Seeley joked that “we’re trying to figure out how to use Rub and Smell for that masculine Dick Grayson scent everybody wants to get a whiff of.”
“I would totally rub and smell Dick Grayson,” Conner said.
Also coming up is Harley’s wedding to the Joker, followed by a Power Girl team up. “And Harley cuts a nice diamond out of her shirt,” Palmiotti said.
Wayne then opened the floor to questions.
Seeley said he and King have the first ten-issue “season” planned out, but there is no mandate to return to Nightwing in X number issues. “There is another arc planned after it,” King added.
Palmiotti said the more hard-edged Harley of “New Suicide Squad” and the “more fun side of her” seen in his book “can coexist,” and that she can also remain a core Bat-character while growing into her own character.
King spoke about why Dick Grayson was his favorite character, saying “he was always the character you could imagine being” and that “it’s a bit like Paul McCartney — he’s done so much, but he’s always been in the Beatles. Dick Grayson will always be Robin, and that’s an interesting tension.”
The panelists were asked what makes them laugh. Seeley said, “Farts make me laugh, but farts don’t work in comics.” Palmiotti suggested he should check out the Rub and Smell issue.
A fan suggested that other sidekicks might join the spy ring. “I like that idea,” Seeley laughed. “Just ship your sidekick off to spy school! Kid Flash is really pissing me off… off to spy school!”

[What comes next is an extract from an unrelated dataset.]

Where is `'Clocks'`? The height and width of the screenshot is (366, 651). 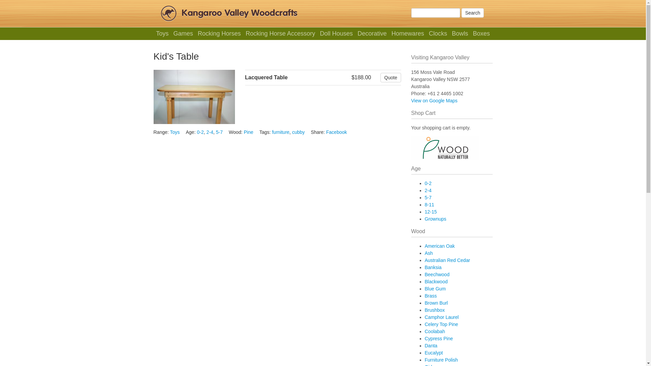 'Clocks' is located at coordinates (426, 34).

Palmiotti said that Harley “has other love interests coming besides Mr. J,” while Conner compared it to breaking up with an ex who still “has a hold on her.”
“She does love her beaver, that little beaver guy? That’s important,” Palmiotti said.
Wayne: “That better not be part of the Rub and Smell.”
After further joking, Palmiotti said, “By the way, the beaver was Amanda’s idea.” Conner clarified that Palmiotti had suggested a shed with, among other things, a taxidermied beaver, but it was her idea to make it talk.